-- Text shown follows --
I have 2 dogs from Rescue, 1 from Breeder (good one), 3 from clients. I don't think there is any one good place to get a dog. One just needs to think about their family life & where it is going & then from there make an educated decision as to what will work. I think puppy mills, byb breeders & the idiots that just let their dogs roam & get pregnant because they are too lazy, are too blame for the excess # of dogs. You have to do what is right for your family.


----------



## lilypoo (Jul 25, 2011)

I got a lot of grief from rescues because I would only consider a purebred poodle (due to allergies). I also applied to several rescues that never contacted me--and I had a very good application. I also refused to apply to a couple rescues who wanted what was imho a bit too much information. I know there's a place for rescue but there's also a place for good breeders. Without good breeders, we would eventually have no more purebred dogs!
-- Text shown concluded --
■ Tasks to complete:
(A) Answer these questions using the forum thread about where to get a dog:
(i) How many of the first poster's dogs came from a rescue?
(ii) Why would lilypoo consider only a purebred poodle?
(iii) Whom does the first poster blame for the excess number of dogs?
(B) Write the next part of the forum thread about where to get a dog, picking up after lilypoo's post.
-- Extracted entries follows --
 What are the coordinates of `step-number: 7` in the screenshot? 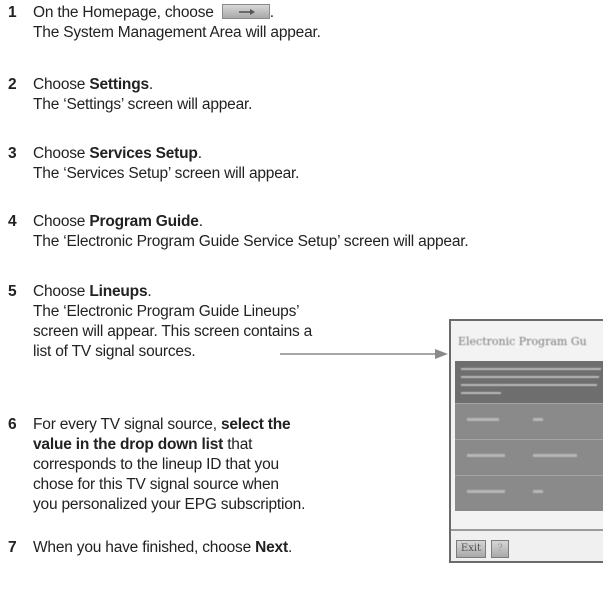 It's located at (12, 548).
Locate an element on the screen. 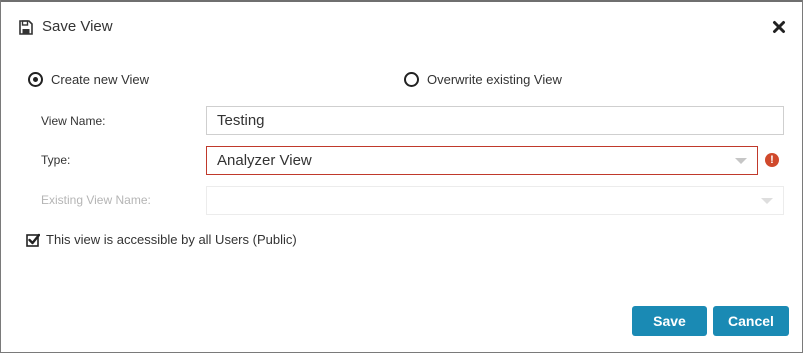 This screenshot has width=803, height=353. cancel-button: Cancel is located at coordinates (751, 321).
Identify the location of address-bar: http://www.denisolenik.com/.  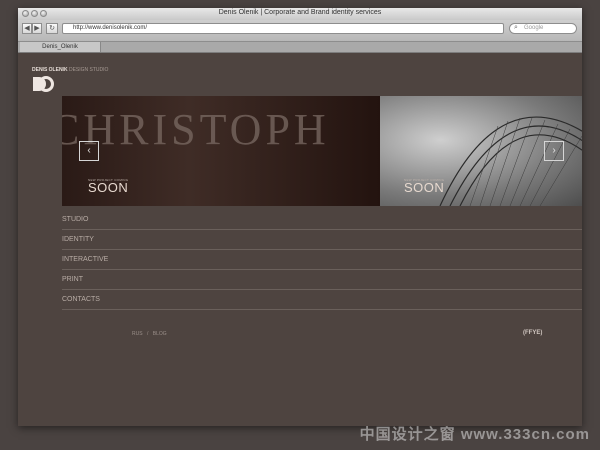
(283, 28).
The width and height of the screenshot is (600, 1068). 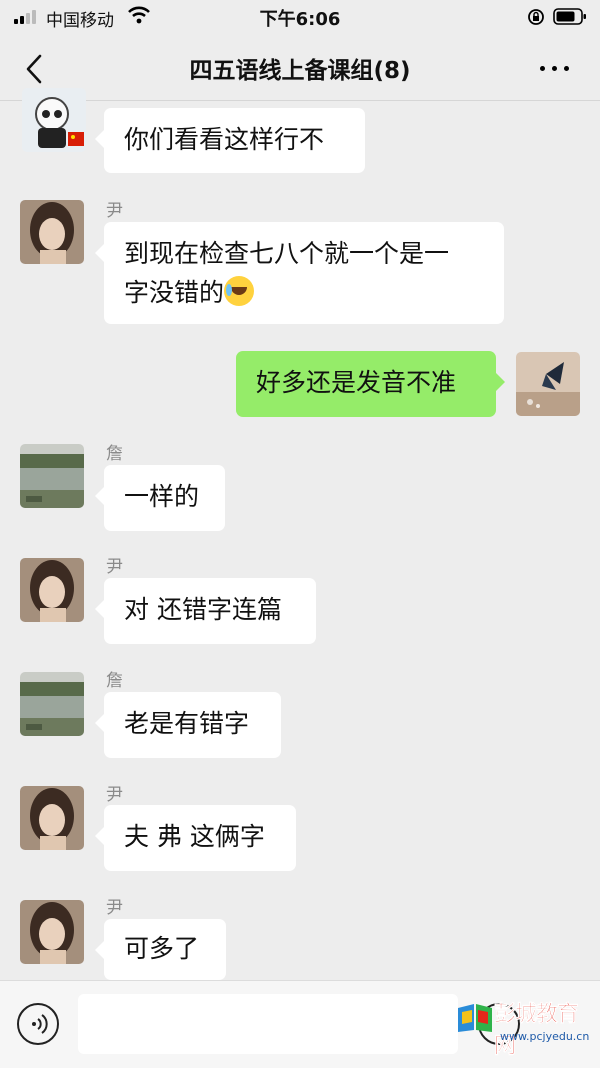 I want to click on crying-laughing-emoji-icon, so click(x=240, y=291).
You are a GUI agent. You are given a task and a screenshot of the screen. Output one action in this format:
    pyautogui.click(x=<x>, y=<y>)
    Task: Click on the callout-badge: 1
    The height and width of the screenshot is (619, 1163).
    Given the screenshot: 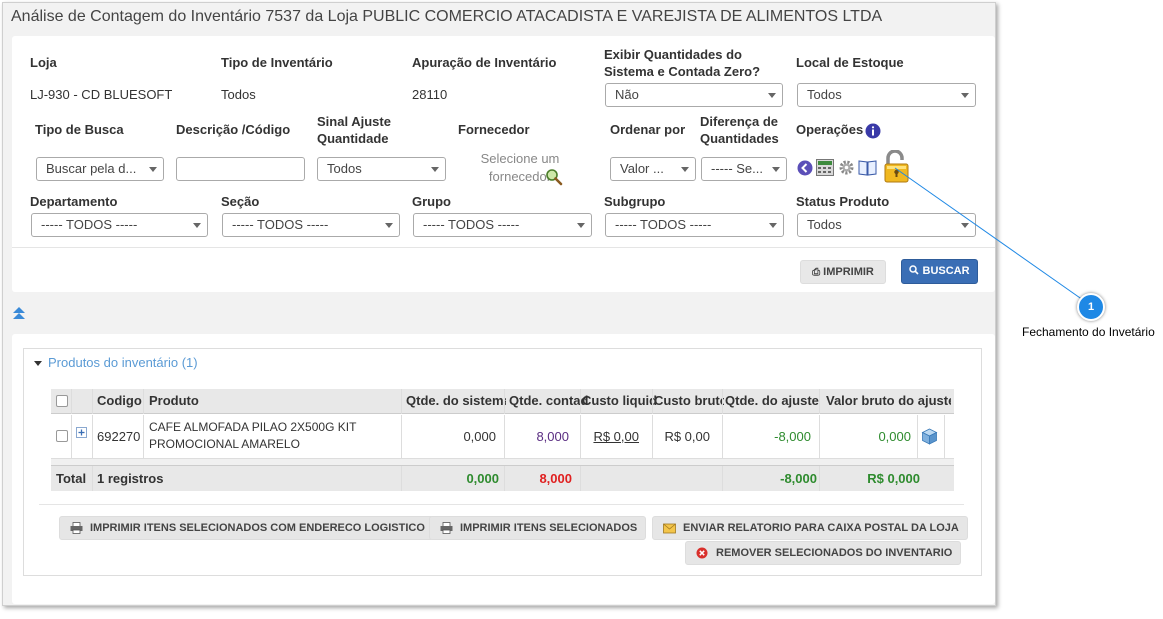 What is the action you would take?
    pyautogui.click(x=1091, y=307)
    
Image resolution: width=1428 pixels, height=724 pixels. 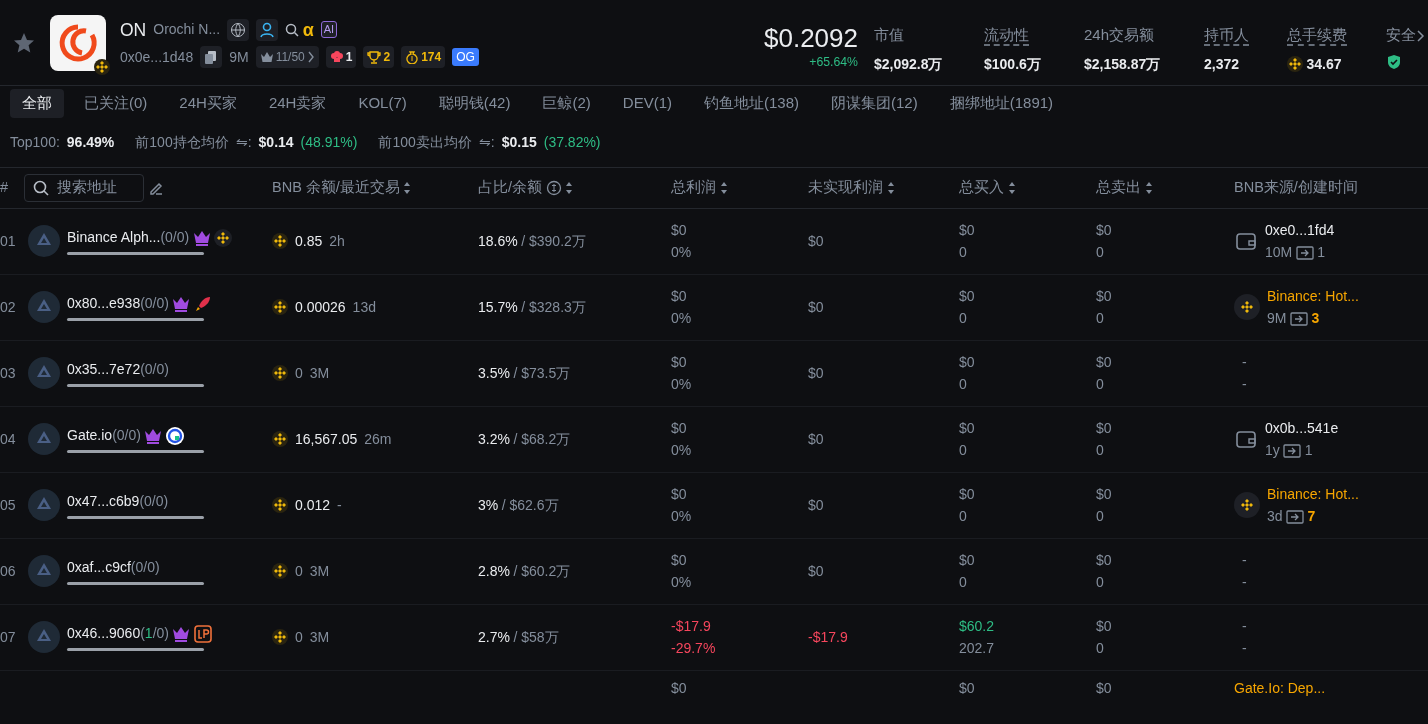 I want to click on summary-change: (37.82%), so click(x=572, y=142).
-- Extracted entries concluded --
■ Exercise responses:
(A)
(i) Two.
(ii) Because of allergies.
(iii) Puppy mills, backyard breeders, and people who let their dogs roam and get pregnant because they are too lazy.

(B)
----------



## Countryboy (May 16, 2011)

Mama2FourAZ said:


> I know there's a place for rescue but there's also a place for good breeders. Without good breeders, we would eventually have no more purebred dogs!


I'll always remember a line in one of my *all too frequent* rescue threads. It was either vtomblin or maybe even tintlet that said:

"If u breed, rescue. If u don't breed, rescue anyway."

It reminds me that there's space in the dog world for all of us to get along.


----------



## neVar (Dec 25, 2009)

I come from both sides- i work extensively with rescues (fostering over 20 dogs in the last 2 years, and now am a director on a local resuce) 

I have rescues and i have purebreds- and i do breed. I couldn't find what i want in a rescue. I want health testing, i want papers (So i can show) and i want soundness that will last. as i do a lot of performance with my dogs. And i want it from a puppy. Like i said i have rescues- one of which would have been put down if i hadn't taken him (literally he was on the list or that day- our rescue stepped in- he's not a dog i thnk we could place- he's with me for life). and i have one who has cost me over 5k in vet bills. But is still going strong at 13. 

But could i find MY want list at a rescue? chances are NO.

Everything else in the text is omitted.